Si hay un recuerdo cinematográfico que sigue resonando en su día a día, es es De aquí a la eternidad, una película bélica de 1953 dirigida por Fred Zinnemann. «Era una película que estaba en VHS en mi casa cuando era un niño y es importantísima para mí», confesaba el artista, dejando claro que los cimientos de su sensibilidad artística vienen de muy lejos.
En el terreno puramente musical, el corazón de Leiva late al ritmo de las grandes leyendas. Entre sus debilidades confiesa tener en bucle un disco muy especial: «Death of a Ladies´Man», producido por Phil Spector para Leonard Cohen. De él rescata versos inolvidables como el de su tema favorito, True Love Leaves No Traces:
«Así como la niebla a su paso por la hierba no deja cicatrices, mi amor no debería dejar cicatrices en ti»
Una sensibilidad poética que encuentra su reflejo visual en el mundo tridimensional. Lejos de quedarse solo en los acordes, el madrileño encuentra una fuente inagotable de motivación en las formas: «Cualquier escultura de un artista mexicano que se llama Francisco Diego. Todo lo que hace él y todo lo que esculpe él me parece absolutamente inspirador».

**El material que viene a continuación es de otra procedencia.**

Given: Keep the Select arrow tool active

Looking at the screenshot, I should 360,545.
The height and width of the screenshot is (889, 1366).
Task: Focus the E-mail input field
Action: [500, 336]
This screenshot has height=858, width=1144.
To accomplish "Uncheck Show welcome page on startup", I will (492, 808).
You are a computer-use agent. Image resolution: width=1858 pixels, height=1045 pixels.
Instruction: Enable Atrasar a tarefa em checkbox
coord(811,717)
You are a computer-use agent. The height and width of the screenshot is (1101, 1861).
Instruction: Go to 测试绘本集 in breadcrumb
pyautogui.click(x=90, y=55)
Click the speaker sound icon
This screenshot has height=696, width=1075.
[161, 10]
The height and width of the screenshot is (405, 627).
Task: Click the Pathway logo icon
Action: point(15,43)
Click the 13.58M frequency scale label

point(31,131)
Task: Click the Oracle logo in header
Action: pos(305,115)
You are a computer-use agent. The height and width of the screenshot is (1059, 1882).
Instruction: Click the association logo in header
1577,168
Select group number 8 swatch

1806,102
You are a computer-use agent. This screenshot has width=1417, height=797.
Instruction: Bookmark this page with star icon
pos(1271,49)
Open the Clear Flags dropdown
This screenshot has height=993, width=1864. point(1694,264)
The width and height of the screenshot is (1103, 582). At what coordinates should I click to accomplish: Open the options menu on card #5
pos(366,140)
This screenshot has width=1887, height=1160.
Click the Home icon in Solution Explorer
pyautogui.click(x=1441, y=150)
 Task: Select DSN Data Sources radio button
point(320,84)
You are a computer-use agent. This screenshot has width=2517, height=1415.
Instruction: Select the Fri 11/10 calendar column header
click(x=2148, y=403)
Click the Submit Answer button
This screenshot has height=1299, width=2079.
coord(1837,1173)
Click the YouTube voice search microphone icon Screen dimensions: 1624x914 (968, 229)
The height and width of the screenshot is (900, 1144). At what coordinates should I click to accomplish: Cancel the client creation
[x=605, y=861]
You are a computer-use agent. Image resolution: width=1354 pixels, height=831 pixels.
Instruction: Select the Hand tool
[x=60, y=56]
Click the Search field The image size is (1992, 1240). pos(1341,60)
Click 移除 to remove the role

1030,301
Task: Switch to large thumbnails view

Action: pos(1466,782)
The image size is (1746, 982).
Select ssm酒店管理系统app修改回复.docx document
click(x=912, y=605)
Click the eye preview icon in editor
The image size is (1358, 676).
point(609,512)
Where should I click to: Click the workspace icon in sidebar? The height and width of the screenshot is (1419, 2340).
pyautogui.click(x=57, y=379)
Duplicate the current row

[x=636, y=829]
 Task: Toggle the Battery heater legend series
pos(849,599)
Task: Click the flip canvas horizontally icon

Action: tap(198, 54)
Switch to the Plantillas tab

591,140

Para cerrar este mapa de referencias que explican su universo creativo, Leiva quiso barrer hacia el talento contemporáneo menos masivo, recomendando un nombre propio que le tiene totalmente abducido: Dijon. Un creador alejado de los circuitos comerciales tradicionales de que asegura que es, sin duda, «ahora mismo de lo mejor que puedes escuchar».